The Trinity College Resilience Programme featured in this month’s WIN (see page 19) clearly demonstrates the contrast between the growth in population, especially those over 65 years of age, and the decline in the health budget and nurse and midwife staffing levels, in the same period. These figures, which are compiled from publicly available information (including the HSE’s Service Plan for 2014) raise a stark warning for policy makers. If the current trend continues, demand will head in the opposite direction to both budget and staffing.
The HSE Service Plan for the year has already acknowledged that it can only operate within budget by limiting or curtailing some services. For the first time since the establishment of the HSE, the projected figures for 2014 show a decline in day cases. These figures, in fact, predict that the only increase in hospital care will be through emergency admissions. If this is to continue the consequences for waiting lists and patient welfare are stark.
The recent INMO survey on midwifery staffing demonstrates a shortage of more than 620 midwives across Ireland’s 19 services. The ratio of midwives to births in this country ranges from 1:32 up to 1:55. Meanwhile, the standard ratio adopted by the authorities and expert groups in the UK is 1:29.
Irish health services in hospitals and in the community are equally short-staffed at this point, and in the coming weeks the INMO is to publish details of a study of those shortages.
All of this matters to patient care and INMO has welcomed a recent publication in The Lancet that confirmed the importance of adequate nurse-patient ratios and the link between the presence of registered nurses to improved outcomes for patients. The Irish health service has lost over 5,200 nurse and midwife positions (or 13.5% of the nursing and midwifery workforce) throughout the recessionary years. These figures clearly defy the suggestion that frontline services have been protected.
The Lancet article, which was based on information gleaned in the RN4CAST Study, covered 433,730 patients aged 50 years or over who underwent common surgeries in 300 hospitals in nine European countries. Starkly, among its findings is the statement “an increase in nurses’ workload by one patient increased the likelihood of an inpatient dying within 30 days of admission by 7%”.

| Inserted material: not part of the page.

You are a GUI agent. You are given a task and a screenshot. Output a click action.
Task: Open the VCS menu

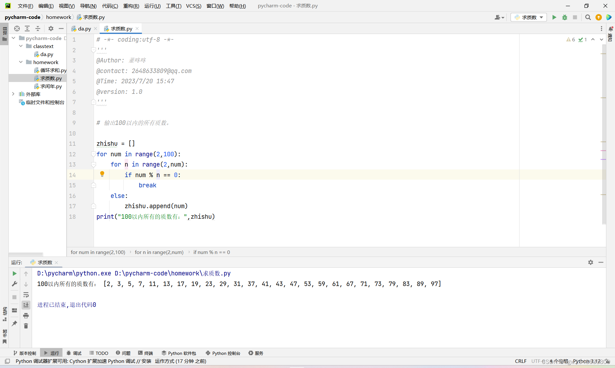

The INMO Safe Staffing Campaign will continue and is set to intensify this year. The growing body of academic research now supports the campaign’s message about the need for safe care. The evidence makes a compelling case for the government to act on. It needs to get on board with the INMO’s safe staffing campaign and stop promoting the myth of “do more with less”.
Minimum staffing ratios are now necessary in the public interest.